6º Domingo da Páscoa (ano A)
1ª leitura: Actos dos Apóstolos, 8, 5-8, 14-17
2ª leitura: 1ª Carta de S. Pedro, 3, 15-18
Evangelho: S. João, 14, 15-21
Onde Sancho vê moinhos
D.
Quixote vê gigantes.
Vê
moinhos? São moinhos.
Vê gigantes? São
gigantes.
(Impressão
digital, António Gedeão).
O ser humano debate-se entre a realidade daquilo que sente e vê e
aquilo que sente mas não vê. Debate-se perante o sentimento gerado
por aquilo que não consegue ver e contudo sente tão importante como
tudo o mais – e talvez mais importante ainda: a própria explicação e
fundamento da realidade total. Da dialéctica destes dois sentimentos
é feito o drama da nossa aventura. Um drama alimentado pelo desejo
de ser feliz.
As religiões orientais optaram por condenar o desejo. Realçam a
sabedoria de que o nosso esforço pela felicidade é muitas vezes
falsificado por más escolhas, metendo por caminhos que levam à
opressão dos outros e à perda dos próprios “bons sentimentos”.
Concentraram-se no desejo de nada termos a desejar, e de que o sonho
da perfeição é diluirmo-nos na realidade fundamental – a realidade
divina.
Esta resposta ao drama humano não é desconhecida da espiritualidade
cristã. Contudo, o cariz “pragmático” da cultura ocidental revela-se
no culto da realidade sensível, no culto deste mundo que nos rodeia
e que podemos, para mal e para bem, ir transformando. Mas precisamos
de nos reunir e partilhar a dúvida do que será a realidade
fundamental.
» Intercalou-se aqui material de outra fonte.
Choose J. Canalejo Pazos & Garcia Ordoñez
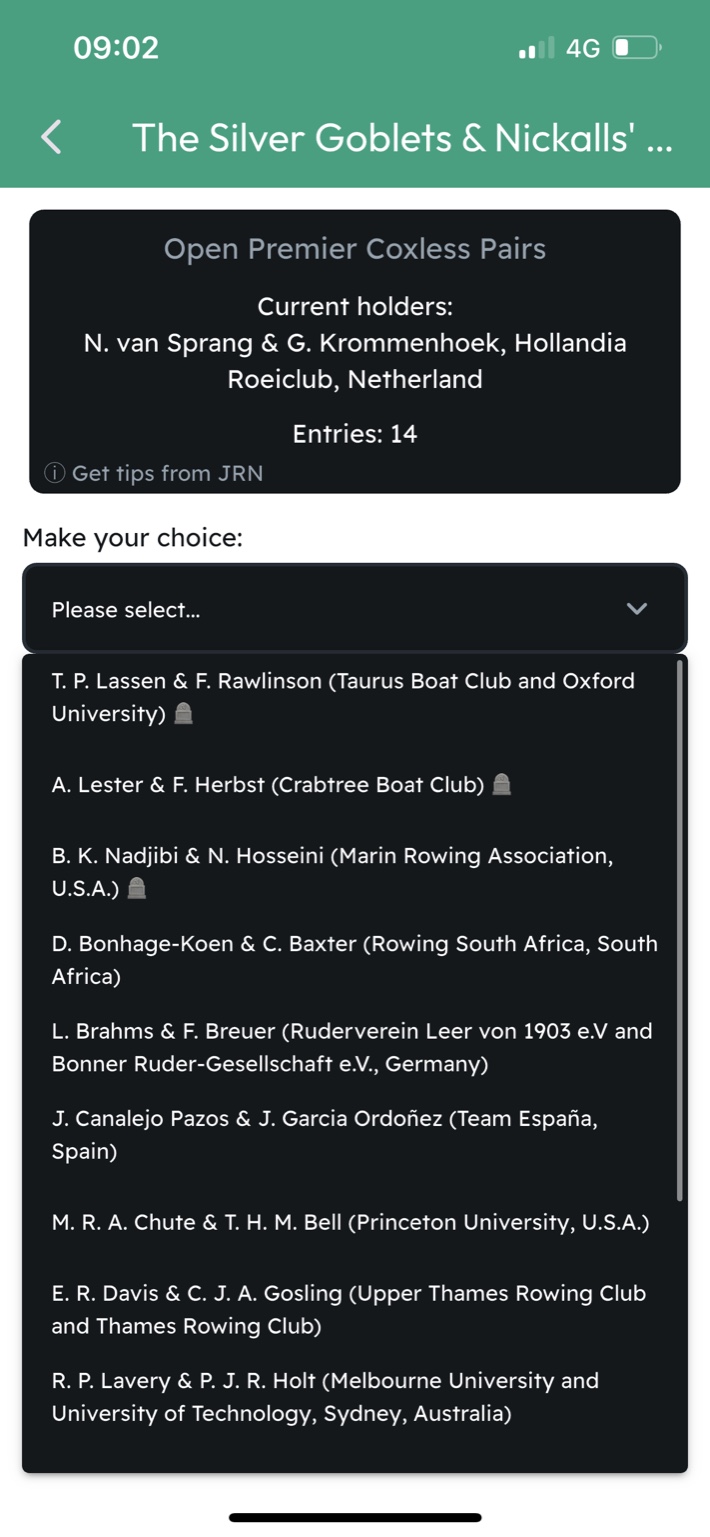The width and height of the screenshot is (710, 1537). 325,1134

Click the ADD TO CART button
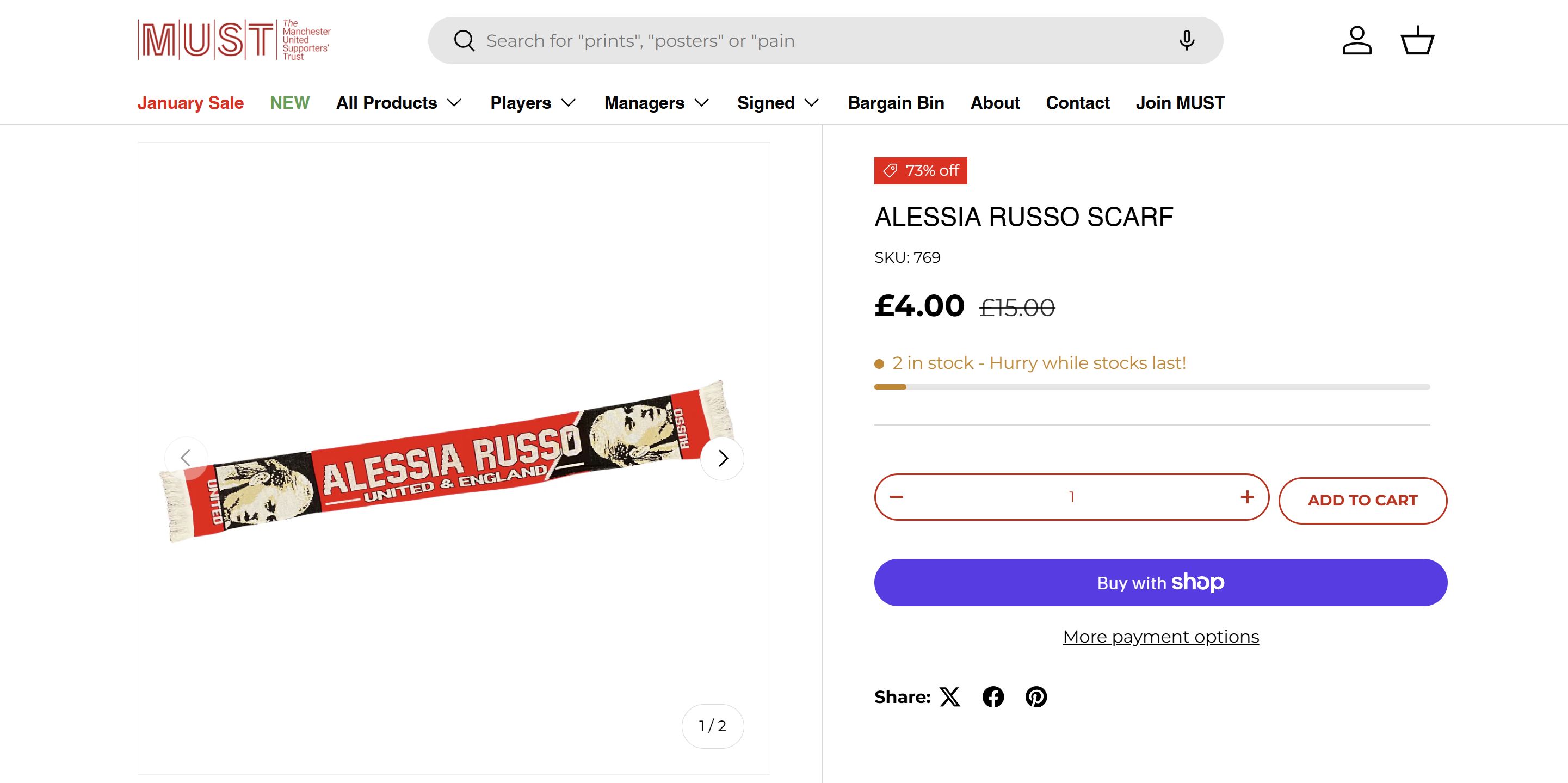click(x=1362, y=501)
Se não sabemos ver o mundo para além das aparências,
fechamos a porta à plenitude incomensurável da realidade, e o nosso
desejo de felicidade deixa-nos como que pendurados sobre um abismo.
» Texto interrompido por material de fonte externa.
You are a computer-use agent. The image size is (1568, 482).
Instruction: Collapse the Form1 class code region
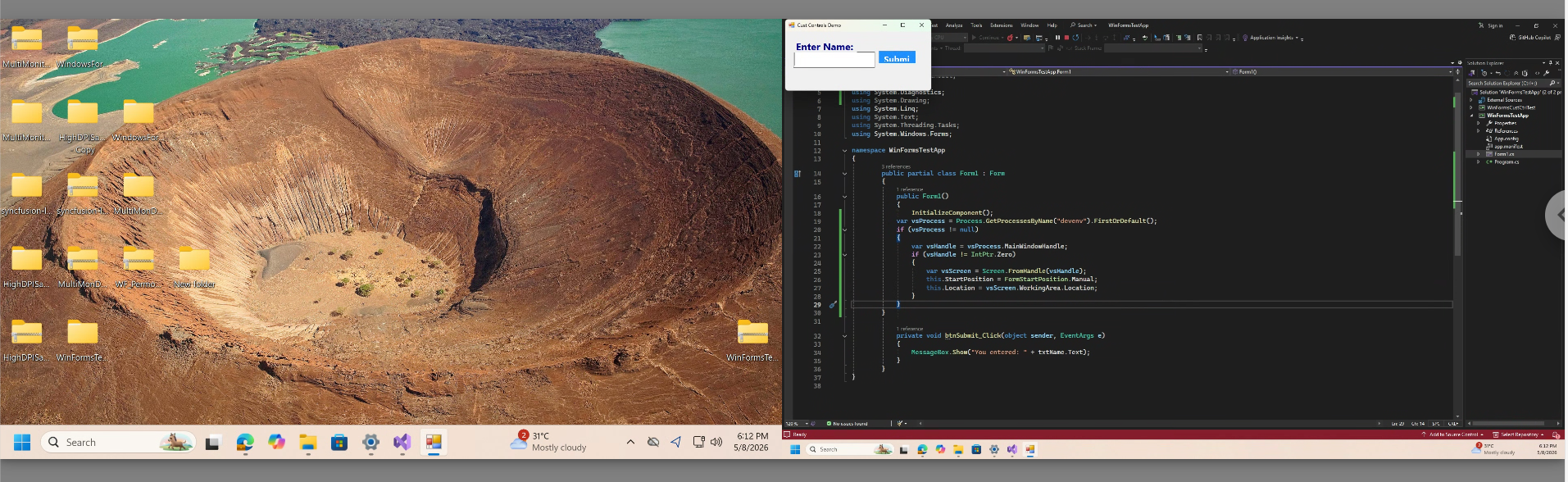(x=845, y=174)
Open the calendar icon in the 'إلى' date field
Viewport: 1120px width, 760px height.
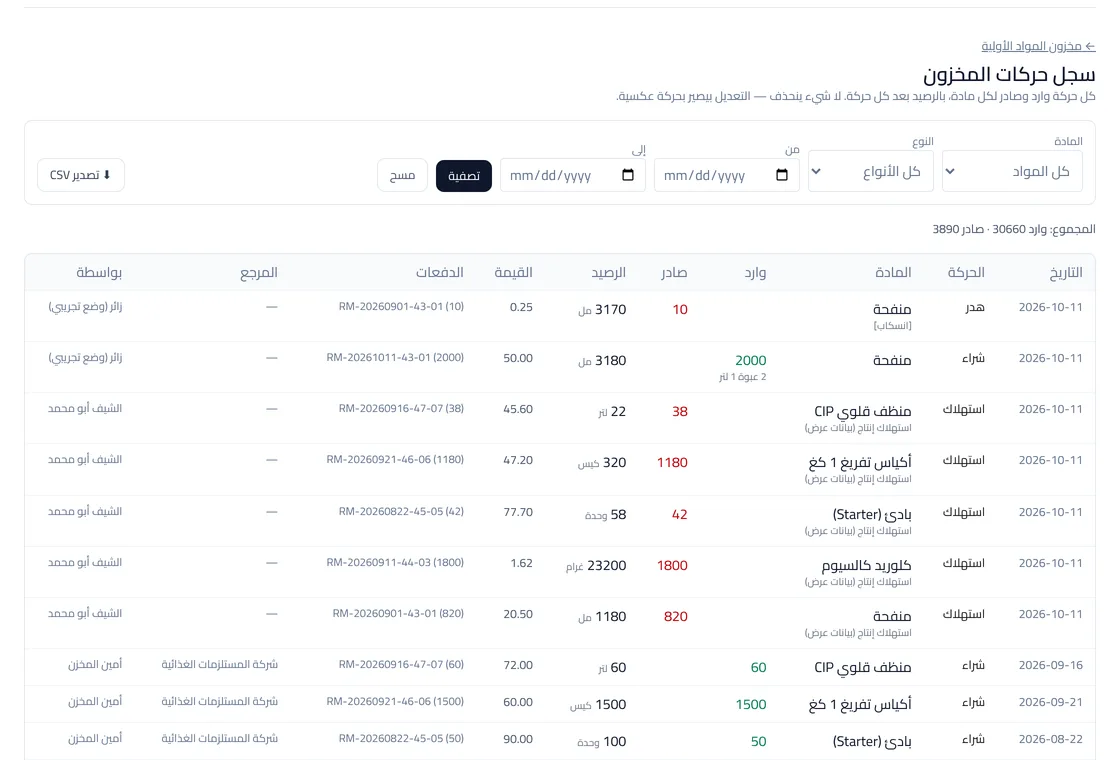click(628, 175)
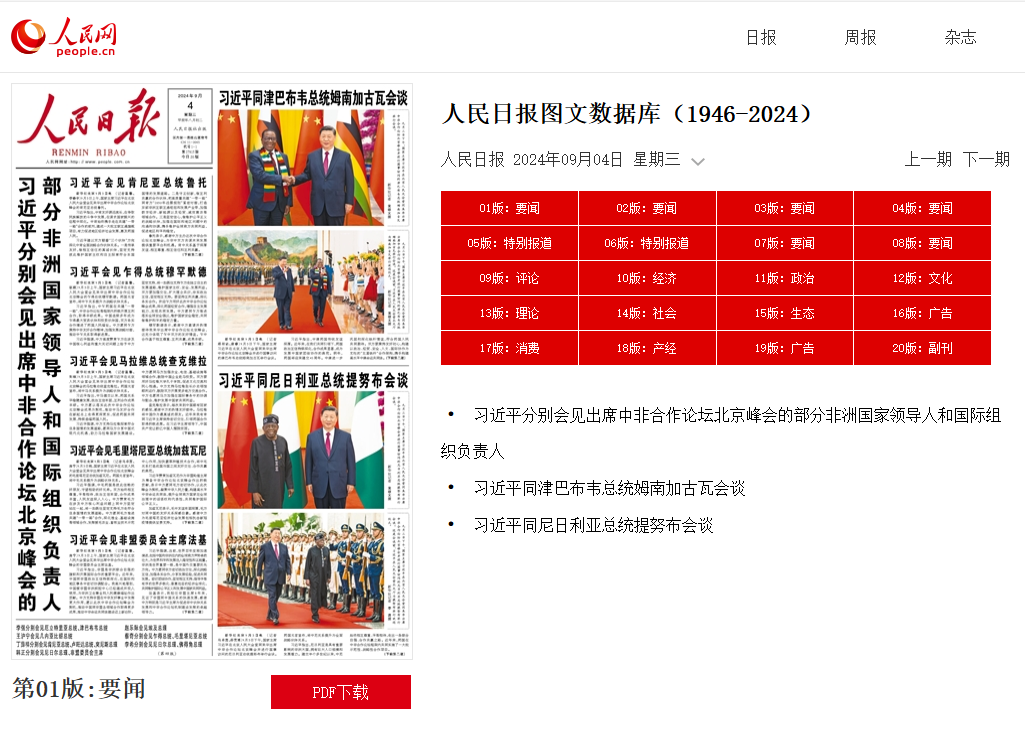
Task: Expand the date selector chevron
Action: [698, 161]
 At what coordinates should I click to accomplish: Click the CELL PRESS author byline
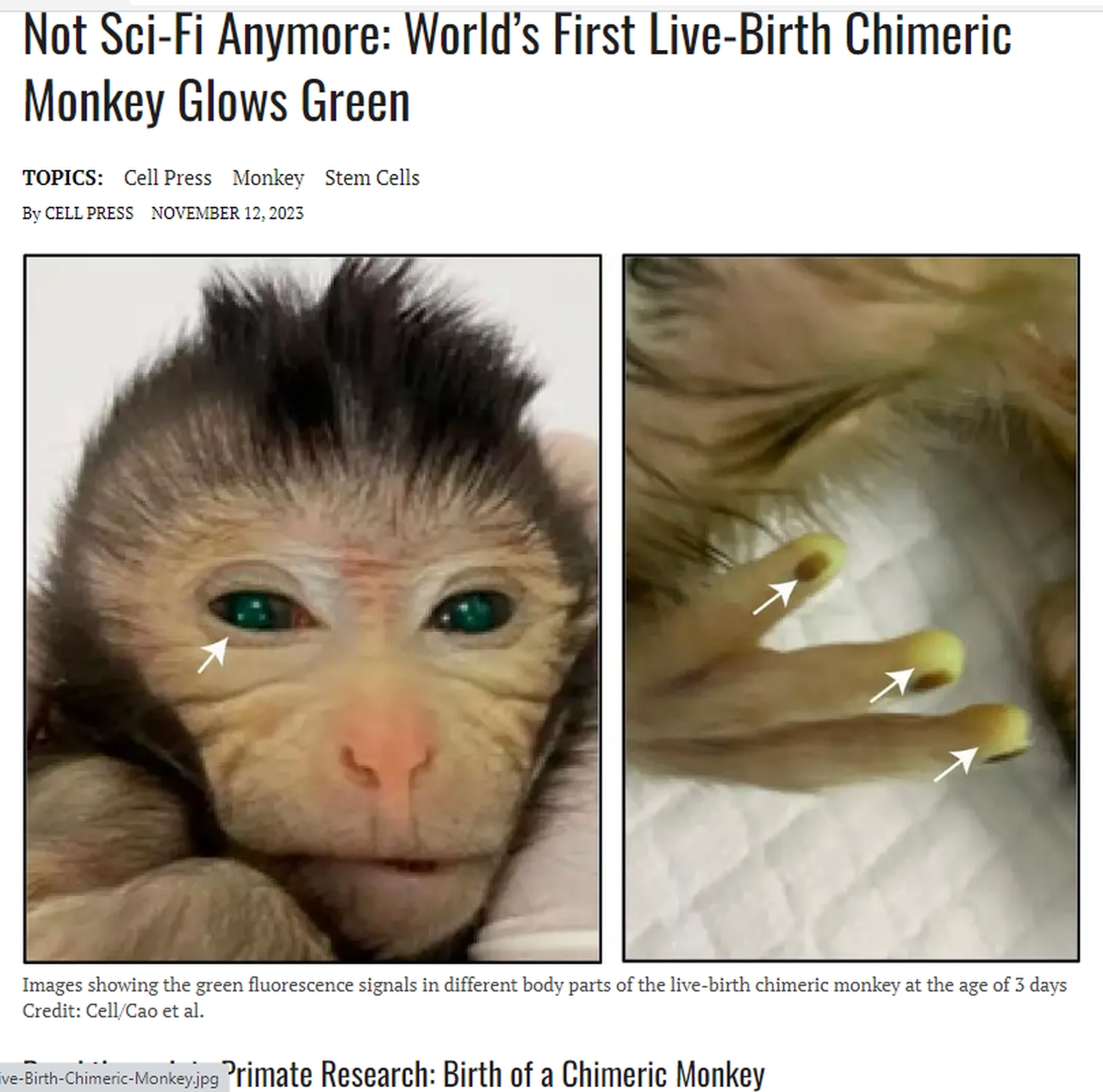coord(89,213)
No livro dos Actos dos Apóstolos, é notória a preocupação por juntar
todos os elos que podem unir a comunidade cristã ao Jesus histórico,
que «não se consegue ver mas se sente como muito importante» e vivo.
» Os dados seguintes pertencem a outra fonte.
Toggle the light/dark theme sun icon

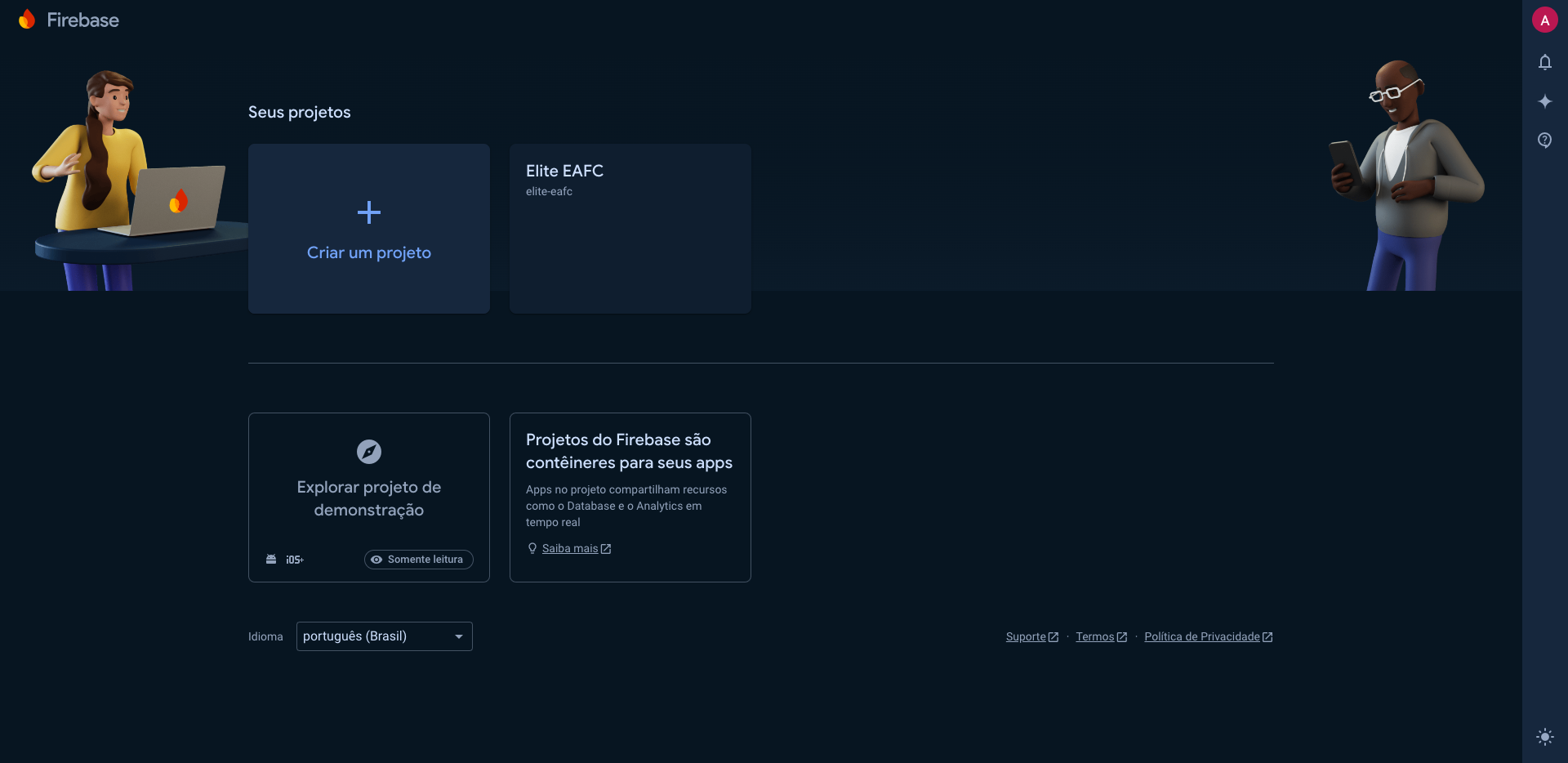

Só vemos em Jesus um judeu de há dois mil anos? Ou vemos «o Cristo
que voltou à vida pelo Espírito»? O antiquíssimo rito de imposição
das mãos, transmissor de energia vital e símbolo da transmissão da
Força de Deus, manifesta a preocupação pela importância de um elo
físico, através das gerações humanas, com o próprio Jesus Cristo.
Também por isso, continua a crescer, em número e rigor científico, a
interpretação dos textos fundamentais, e cada vez mais podemos
avaliar a mensagem autêntica de Jesus, discernindo o que podia
significar no seu tempo e o que pode significar no nosso tempo.
O valor da experiência, o valor do mundo sensível, o valor da
actividade humana fazem parte das dimensões do dia-a-dia, em que
Jesus se ia encontrando com quem o queria ouvir. Jesus via os
«moinhos» que nos fornecem «o pão nosso de cada dia», mas tinha
aquele olhar de Deus que nos ensina a descobrir os «gigantes» que
somos, para além de todas as aparências negativas, e a cada um de
nós encoraja a dar «passos de gigante».